**TASK PROMPT**
Return, word for word, the line containing "Image resolution: width=1696" and every line after it through the last line of the records below.

(Pixel coordinate grounding data)
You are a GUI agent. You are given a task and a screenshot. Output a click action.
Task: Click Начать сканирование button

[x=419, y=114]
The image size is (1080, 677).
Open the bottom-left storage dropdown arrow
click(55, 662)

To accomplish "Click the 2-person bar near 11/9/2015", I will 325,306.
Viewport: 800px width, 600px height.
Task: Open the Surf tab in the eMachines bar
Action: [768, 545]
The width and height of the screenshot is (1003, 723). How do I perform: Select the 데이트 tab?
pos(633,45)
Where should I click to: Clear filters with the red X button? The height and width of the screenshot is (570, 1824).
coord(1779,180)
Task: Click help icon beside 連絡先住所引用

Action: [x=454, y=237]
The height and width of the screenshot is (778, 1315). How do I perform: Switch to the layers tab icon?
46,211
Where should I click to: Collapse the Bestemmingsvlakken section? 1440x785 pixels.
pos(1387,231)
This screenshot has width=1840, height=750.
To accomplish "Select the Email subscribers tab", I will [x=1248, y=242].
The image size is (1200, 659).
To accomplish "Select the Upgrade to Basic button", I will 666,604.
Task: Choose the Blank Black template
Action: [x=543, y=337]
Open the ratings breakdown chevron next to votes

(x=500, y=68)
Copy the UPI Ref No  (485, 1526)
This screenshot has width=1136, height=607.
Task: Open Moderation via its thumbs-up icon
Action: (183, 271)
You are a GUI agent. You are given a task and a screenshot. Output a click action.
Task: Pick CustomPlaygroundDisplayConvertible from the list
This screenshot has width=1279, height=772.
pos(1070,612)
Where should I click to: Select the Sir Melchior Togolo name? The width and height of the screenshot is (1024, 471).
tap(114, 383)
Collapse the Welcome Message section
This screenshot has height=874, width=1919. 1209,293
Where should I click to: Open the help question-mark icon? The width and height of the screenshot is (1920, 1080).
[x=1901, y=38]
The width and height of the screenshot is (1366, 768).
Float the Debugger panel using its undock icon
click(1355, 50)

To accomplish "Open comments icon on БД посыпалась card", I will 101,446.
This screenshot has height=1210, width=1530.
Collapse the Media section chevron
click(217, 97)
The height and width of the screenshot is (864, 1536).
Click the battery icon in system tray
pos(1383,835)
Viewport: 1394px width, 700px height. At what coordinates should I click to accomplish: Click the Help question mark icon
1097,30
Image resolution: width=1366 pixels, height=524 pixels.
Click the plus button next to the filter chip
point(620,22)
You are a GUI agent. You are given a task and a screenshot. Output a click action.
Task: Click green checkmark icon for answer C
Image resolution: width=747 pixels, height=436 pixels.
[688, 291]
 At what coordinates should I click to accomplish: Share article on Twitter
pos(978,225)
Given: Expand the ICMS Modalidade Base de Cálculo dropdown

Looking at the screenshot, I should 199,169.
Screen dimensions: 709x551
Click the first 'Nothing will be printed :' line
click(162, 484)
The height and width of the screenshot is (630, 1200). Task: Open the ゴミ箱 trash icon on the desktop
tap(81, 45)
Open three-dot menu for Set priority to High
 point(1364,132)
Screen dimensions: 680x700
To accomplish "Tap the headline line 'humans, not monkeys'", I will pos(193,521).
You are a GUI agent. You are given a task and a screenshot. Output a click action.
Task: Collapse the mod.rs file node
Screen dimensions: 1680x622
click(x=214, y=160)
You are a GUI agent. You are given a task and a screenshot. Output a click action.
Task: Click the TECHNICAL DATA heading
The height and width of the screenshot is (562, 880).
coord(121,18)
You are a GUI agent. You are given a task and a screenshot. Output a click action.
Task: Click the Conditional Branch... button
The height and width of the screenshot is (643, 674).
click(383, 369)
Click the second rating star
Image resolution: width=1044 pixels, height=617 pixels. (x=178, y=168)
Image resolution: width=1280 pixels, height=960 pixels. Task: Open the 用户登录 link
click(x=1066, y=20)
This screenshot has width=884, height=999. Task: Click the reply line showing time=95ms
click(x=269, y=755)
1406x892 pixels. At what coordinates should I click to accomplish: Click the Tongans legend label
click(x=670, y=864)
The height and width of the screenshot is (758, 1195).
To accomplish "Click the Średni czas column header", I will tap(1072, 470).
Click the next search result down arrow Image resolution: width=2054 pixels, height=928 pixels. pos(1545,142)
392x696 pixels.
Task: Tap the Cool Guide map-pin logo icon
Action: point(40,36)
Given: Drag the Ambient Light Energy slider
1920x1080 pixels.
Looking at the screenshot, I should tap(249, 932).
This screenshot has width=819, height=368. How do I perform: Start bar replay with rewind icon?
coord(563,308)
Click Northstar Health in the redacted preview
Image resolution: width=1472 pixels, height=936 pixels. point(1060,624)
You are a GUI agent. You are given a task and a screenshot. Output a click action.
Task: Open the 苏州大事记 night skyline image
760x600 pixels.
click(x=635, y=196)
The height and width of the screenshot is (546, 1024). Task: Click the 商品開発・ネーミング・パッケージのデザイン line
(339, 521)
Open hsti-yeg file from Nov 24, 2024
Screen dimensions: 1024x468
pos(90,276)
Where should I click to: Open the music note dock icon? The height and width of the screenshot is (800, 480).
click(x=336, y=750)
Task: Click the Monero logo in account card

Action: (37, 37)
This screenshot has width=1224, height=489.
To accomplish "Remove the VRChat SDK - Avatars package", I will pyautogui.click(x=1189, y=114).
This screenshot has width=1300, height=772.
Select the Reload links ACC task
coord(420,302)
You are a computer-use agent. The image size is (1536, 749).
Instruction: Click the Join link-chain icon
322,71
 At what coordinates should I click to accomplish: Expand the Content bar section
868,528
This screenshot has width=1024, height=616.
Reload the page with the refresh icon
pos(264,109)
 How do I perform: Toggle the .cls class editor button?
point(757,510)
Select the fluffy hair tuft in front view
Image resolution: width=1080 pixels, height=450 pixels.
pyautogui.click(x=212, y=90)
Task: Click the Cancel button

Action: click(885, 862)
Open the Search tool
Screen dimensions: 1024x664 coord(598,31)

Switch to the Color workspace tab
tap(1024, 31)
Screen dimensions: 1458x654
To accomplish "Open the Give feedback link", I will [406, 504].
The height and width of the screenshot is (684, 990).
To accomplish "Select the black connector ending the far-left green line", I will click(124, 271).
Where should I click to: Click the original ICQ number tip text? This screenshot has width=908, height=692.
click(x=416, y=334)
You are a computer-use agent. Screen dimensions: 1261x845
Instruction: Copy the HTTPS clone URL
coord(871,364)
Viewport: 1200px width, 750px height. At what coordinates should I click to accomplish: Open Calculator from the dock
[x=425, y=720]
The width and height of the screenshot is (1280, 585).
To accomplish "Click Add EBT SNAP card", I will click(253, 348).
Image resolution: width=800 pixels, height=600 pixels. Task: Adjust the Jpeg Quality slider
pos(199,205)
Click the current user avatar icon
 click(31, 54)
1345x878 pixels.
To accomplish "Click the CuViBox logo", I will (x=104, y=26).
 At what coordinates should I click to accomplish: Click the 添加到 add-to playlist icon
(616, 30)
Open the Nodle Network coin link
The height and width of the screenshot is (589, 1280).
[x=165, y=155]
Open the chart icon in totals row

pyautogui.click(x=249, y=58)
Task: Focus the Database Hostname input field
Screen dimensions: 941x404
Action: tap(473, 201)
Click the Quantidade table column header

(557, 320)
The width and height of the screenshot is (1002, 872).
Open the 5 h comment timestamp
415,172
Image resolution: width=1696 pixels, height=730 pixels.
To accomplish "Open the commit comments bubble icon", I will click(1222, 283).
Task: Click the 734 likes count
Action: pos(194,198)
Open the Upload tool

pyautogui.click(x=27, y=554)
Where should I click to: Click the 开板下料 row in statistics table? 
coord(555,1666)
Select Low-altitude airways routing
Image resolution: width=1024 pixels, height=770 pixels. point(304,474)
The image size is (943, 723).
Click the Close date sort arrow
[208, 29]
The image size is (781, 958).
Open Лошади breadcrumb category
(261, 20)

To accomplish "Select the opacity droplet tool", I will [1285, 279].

**RESULT OF THIS TASK**
Image resolution: width=1696 pixels, height=730 pixels.
To accomplish "Open the commit comments bubble icon", I will click(1222, 283).
Task: Click the 734 likes count
Action: pos(194,198)
Open the Upload tool

pyautogui.click(x=27, y=554)
Where should I click to: Click the 开板下料 row in statistics table? 
coord(555,1666)
Select Low-altitude airways routing
Image resolution: width=1024 pixels, height=770 pixels. point(304,474)
The image size is (943, 723).
Click the Close date sort arrow
[208, 29]
The image size is (781, 958).
Open Лошади breadcrumb category
(261, 20)

To accomplish "Select the opacity droplet tool", I will [1285, 279].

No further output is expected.